## Задание 1
Как называется постоянный отдел, который, согласно фрагменту о Богдановиче, он вел в журнале «Мир божий»?
## Задание 2
Изложите фрагмент о Богдановиче в двух предложениях.

## Фрагмент текста

- - - -

Ангел Иванович БОГДАНОВИЧ

(1860--1907)

   А. И. Богданович, литературный критик, публицист, неофициальный редактор одного из самых популярных в XX веке "толстых" журналов -- "Мира божьего". Еще студентом был сослан, хотя и оправдан по суду, за участие в народническом кружке. По этой причине не только не мог стать официальным редактором журнала, но и выступления свои должен был подписывать инициалами А. Б. Только после Манифеста 17 октября 1905 года четыре последних перед закрытием "Мира божьего" летом 1906-го выступления подписал полным именем. Вел постоянный отдел "Критические заметки". Близко знавшие Богдановича современники называли его Добролюбовым XX века. Ниже приведены выдержки из его подписанных полным именем общественно-политических, а не литературных обзоров. <Сокращения восстановлены по журналу.-- bmn>
  

-----

  

КРИТИЧЕСКИЕ ЗАМЕТКИ.

Манифест 17-го октября.-- Дикое недоразумение бюрократии.-- Визират гр. С. Ю. Витте.-- Конец мечтам, как первый акт "объединенного правительства".-- Частичная амнистия.-- Привет выходцам из могил.-- Памяти мертвых: эпизод из романа "Андрей Кожухов".-- Опять забастовка.

  
   Я пишу без цензуры. Облик цензора не витает предо мною в эту минуту. А между тем, между тем... я не испытываю ни малейшего радостного чувства. В первую минуту я хотел было воспеть радость освобожденного раба. Но это был только минутный порыв. Он быстро прошел, и его сменило смешанное чувство -- тревоги, недоверия и гнева.
   Что же произошло?
   Было три часа дня. Солнце светило так ярко, все ликовало и пело, красные флаги, как цветы, венчали радостно и торжественно настроенную многотысячную толпу. Кого-кого тут только не было! Были юноши, старцы и дети, женщины, рабочие, студенты, военные, чиновники, солдаты -- словом, всё живое высыпало на улицу, а кто не мог -- из окон приветствовали шествие, первый праздник свободы на улицах Петербурга.
   И вдруг... Как гром с ясного неба, без сигнала, без предупреждения, без промежутка -- три залпа со стороны казарм Семеновского полка... Я был там, вместе с толпой окаменев на месте, видел паническое бегство, видел конную гвардию, ринувшуюся неизвестно откуда на бежавших людей... А в редакции, куда я пришел потрясенный совершившимся преступлением -- расстрелом людей, повинных только в доверчивости, -- я узнал, что товарищ наш по долголетней совместной работе в журнале -- Ев. Вик. Тарле -- лежит в ближайшей лечебнице при смерти, с разрубленной головой...
   Так было в первый день русской "свободы". А потом -- этот сплошной поток крови, в течение недели заливавшей улицы всех городов России, известия о смерти Гольдштейна, тоже старого товарища по журналу, и других товарищей по тюрьме и ссылке, арест товарища-сотрудника Серошевского, черносотенно-казацкие погромы евреев, интеллигенции, учащихся, учеников-подростков, -- наконец объявление всего царства Польского на военном положении, -- всякая радость исчезла.

- - - -

## Исходные данные
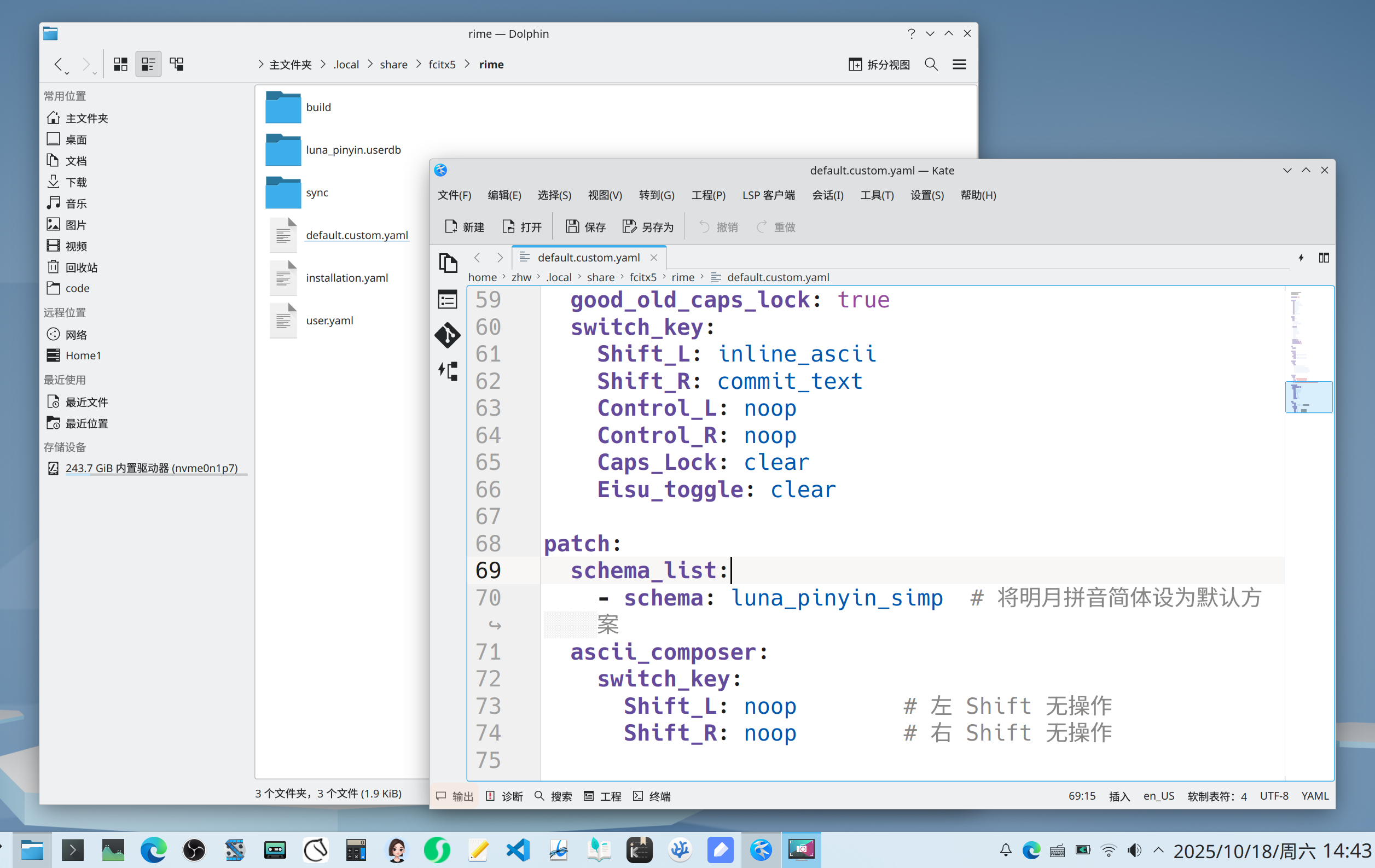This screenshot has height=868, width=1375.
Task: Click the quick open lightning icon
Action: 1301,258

- - - -

## Ответ 1
«Критические заметки».

## Ответ 2
А. И. Богданович, критик и неофициальный редактор «Мира божьего», из-за ссылки подписывался инициалами и лишь после Манифеста 17 октября 1905 года подписал четыре последних выступления полным именем. В «Критических заметках» автор пишет без цензуры, но без радости: в первый день «свободы» по ликующей толпе в Петербурге дали три залпа, а затем последовали неделя крови, погромы и военное положение в Польше.